Getting Varied Groups to Work Together
To craft contracts for most of those outside collaborations, Wiegand’s team got legal and finance help from the staffers at J&J’s network of innovation centers, as well as other groups around the company. “We don’t have our own contract, regulatory, or health policy groups,” Wiegand says. “So we’ll leverage J&Js infrastructure, until we hit critical milestones.”
“When we talk to people outside the company, whether patients or consumers or doctors, they look at us as J&J,” Wiegand says. “So they expect us to be working together. They assume there are no silos or divisions between the different organizations or companies here. That’s what they expect, and that’s what we’re trying to work toward.”
Connecting with Patients
A big part of the DIA’s approach has involved working with patients, patient advocates, and even people who blog about diabetes. Wiegand says he wants to build a community that will not only understand his approach, but provide input as the team tries to bring new treatments to market. The team has organized webinars and conference calls to explain what they’re doing, answer questions—and ask questions of the participants.
“Most of these bloggers have kids with Type 1, or they’re suffering from it,” Wiegand says. “So we were trying to understand things like, what was your experience? When did you know you had the disease? If you would’ve known earlier, what would you have done? Would you have been willing to go through surgery? Take a medication? Would you help us get the word out? Now, even the Food & Drug Administration is looking for the perspective of the patient, and not just clinical data, when you submit something for approval. They want to understand what the trade-offs are. And we wanted to be sure the marketplace would be willing to accept what we were thinking about.” Participants asked tough questions, and there was definitely some skepticism about whether the effort could succeed, Wiegand admits. But “we’re trying to create a business not all by ourselves, but trying to get the community to come alongside,” he says. That will take work, and the team is planning to organize another webinar for the patient community in 2017.

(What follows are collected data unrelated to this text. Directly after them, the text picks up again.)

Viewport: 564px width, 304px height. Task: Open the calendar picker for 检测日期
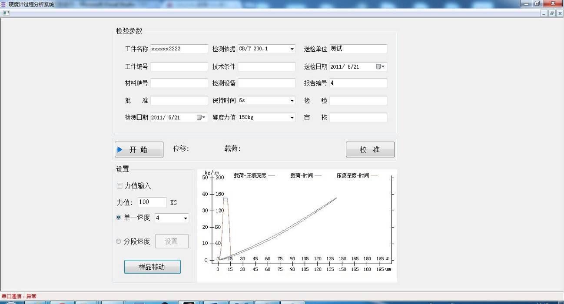(x=201, y=118)

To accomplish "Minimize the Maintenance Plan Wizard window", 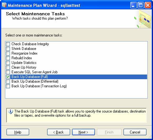I will pyautogui.click(x=133, y=5).
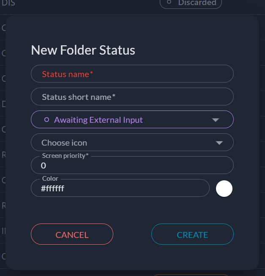Click the circle icon in Discarded chip
This screenshot has width=265, height=276.
169,3
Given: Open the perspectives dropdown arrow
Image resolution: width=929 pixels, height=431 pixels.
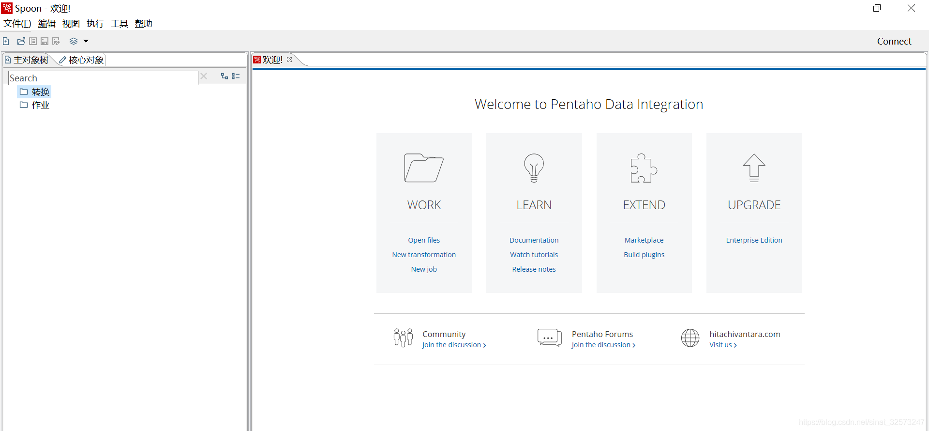Looking at the screenshot, I should pyautogui.click(x=86, y=41).
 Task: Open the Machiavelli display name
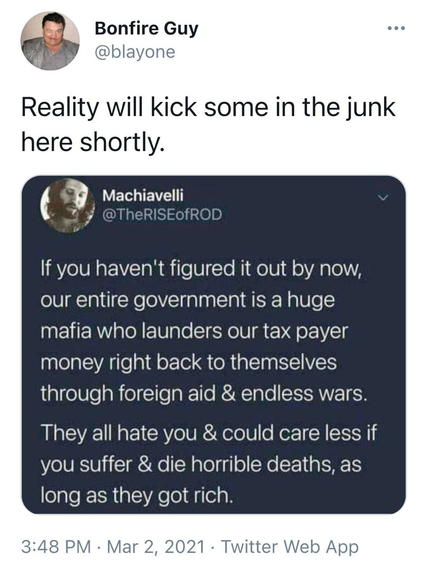[143, 195]
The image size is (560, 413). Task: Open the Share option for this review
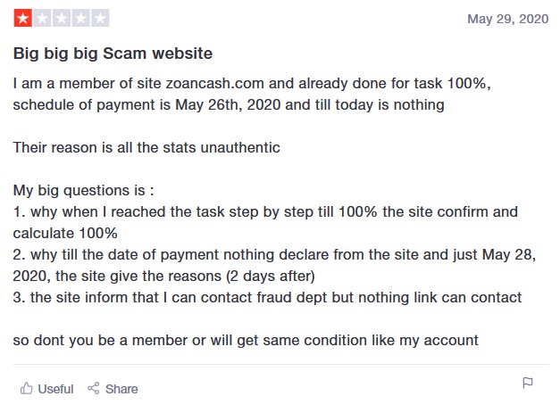[113, 389]
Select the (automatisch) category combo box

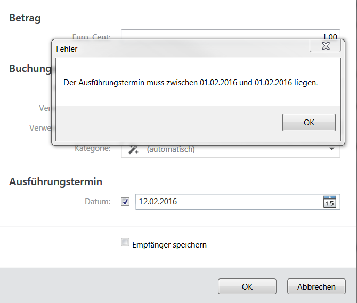tap(229, 149)
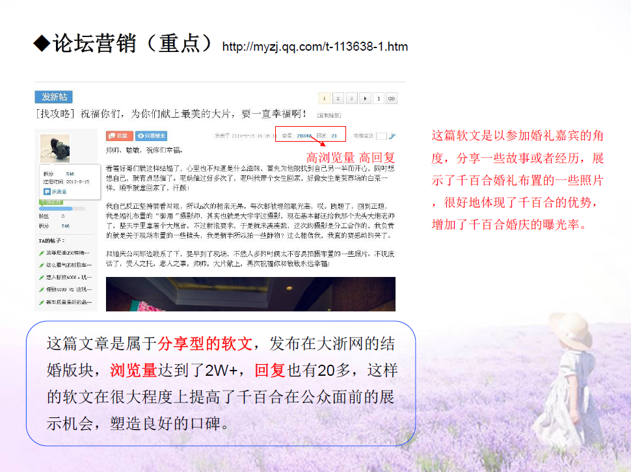Open next page via the ▶ arrow
The width and height of the screenshot is (631, 472).
pyautogui.click(x=366, y=97)
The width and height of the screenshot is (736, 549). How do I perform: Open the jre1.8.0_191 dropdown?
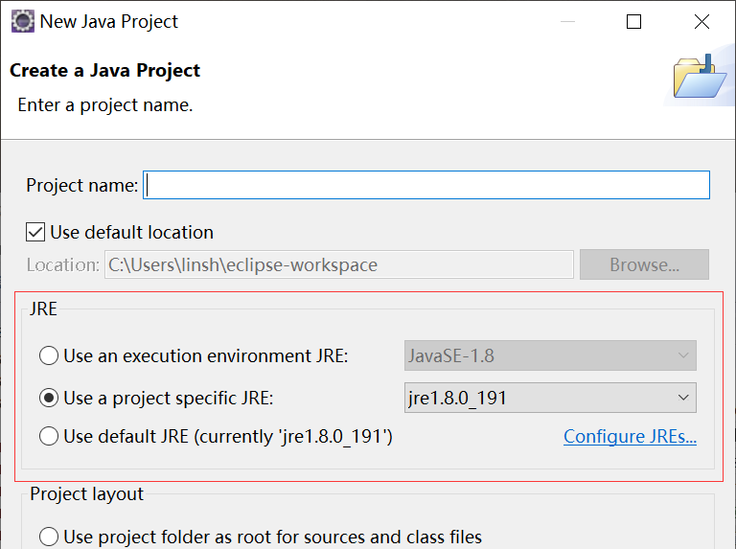click(550, 398)
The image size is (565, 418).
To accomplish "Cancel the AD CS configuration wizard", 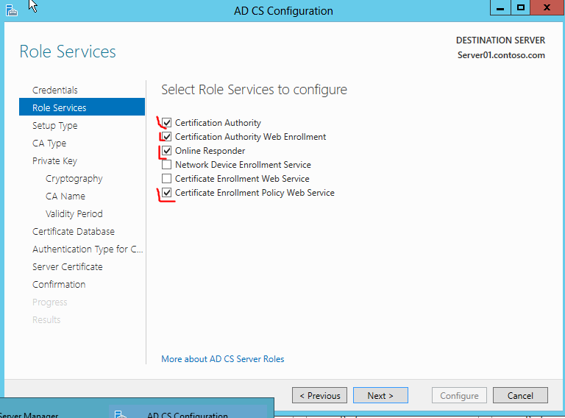I will (520, 396).
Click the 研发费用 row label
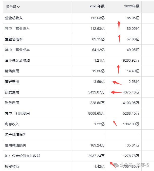The height and width of the screenshot is (171, 154). coord(12,92)
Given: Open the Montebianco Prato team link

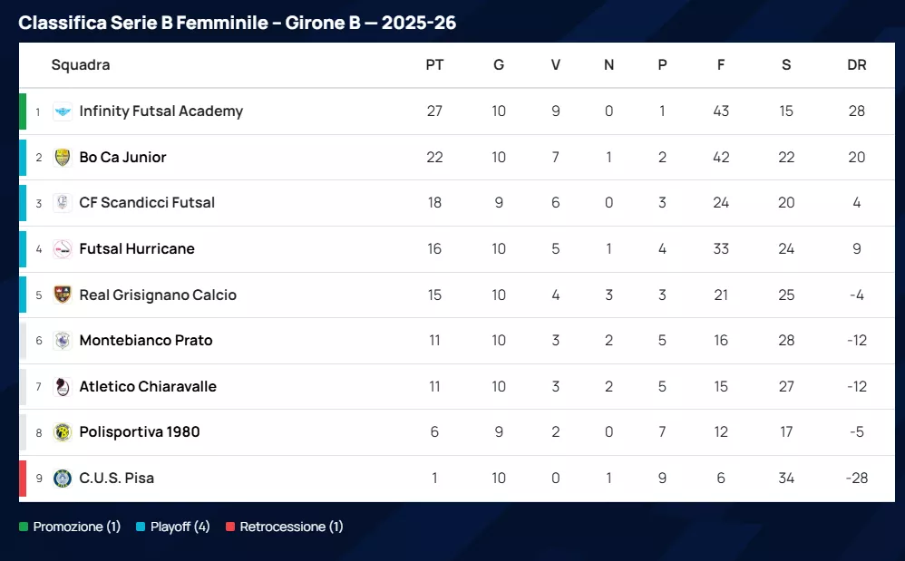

The DIA team is also working with national governments in countries like Singapore and Finland—countries that have a high prevalence of diabetes, and have made high-profile commitments to develop treatments. “We’re trying to get footholds in a few countries to prove that this model works, and then cascade it around the globe,” Wiegand says. “Once you have those early proof points, it’s easier to scale afterward.”
Diabetes isn’t the only disease that the DIA is working to intercept; there are activities looking at cervical cancer, perinatal depression, cataracts, and others. And the expectation is that delaying—or preventing—the onset of disease won’t just rely on pharmaceuticals, but may involve behavioral solutions, nutrition, exercise, or other approaches.
Bill Hait, the original catalyst behind the DIA, says that the project is delivering on his original vision. “The groundwork Ben and his DIA team have been laying during the last two years has the potential to change the way we look at health care forever,” Hait says, “away from today’s ‘disease care’ towards true health care in the future.”